## Task brief
Lines from the one containing "How do I perform: Open" through the final line of the records are the only ones to copy, and each must match exactly.

_ _ _ _ _ _ _

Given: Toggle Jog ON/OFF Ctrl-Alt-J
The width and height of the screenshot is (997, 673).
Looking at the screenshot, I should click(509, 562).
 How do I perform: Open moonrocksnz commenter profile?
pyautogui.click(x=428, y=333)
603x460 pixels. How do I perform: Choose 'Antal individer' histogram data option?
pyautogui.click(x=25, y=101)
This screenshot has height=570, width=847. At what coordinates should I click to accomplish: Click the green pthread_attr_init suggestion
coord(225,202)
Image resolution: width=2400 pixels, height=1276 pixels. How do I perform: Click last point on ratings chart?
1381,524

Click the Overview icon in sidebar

_ _ _ _ _ _ _

## Output of the exercise
 How do I perform: Open moonrocksnz commenter profile?
pyautogui.click(x=428, y=333)
603x460 pixels. How do I perform: Choose 'Antal individer' histogram data option?
pyautogui.click(x=25, y=101)
This screenshot has height=570, width=847. At what coordinates should I click to accomplish: Click the green pthread_attr_init suggestion
coord(225,202)
Image resolution: width=2400 pixels, height=1276 pixels. How do I perform: Click last point on ratings chart?
1381,524

Click the Overview icon in sidebar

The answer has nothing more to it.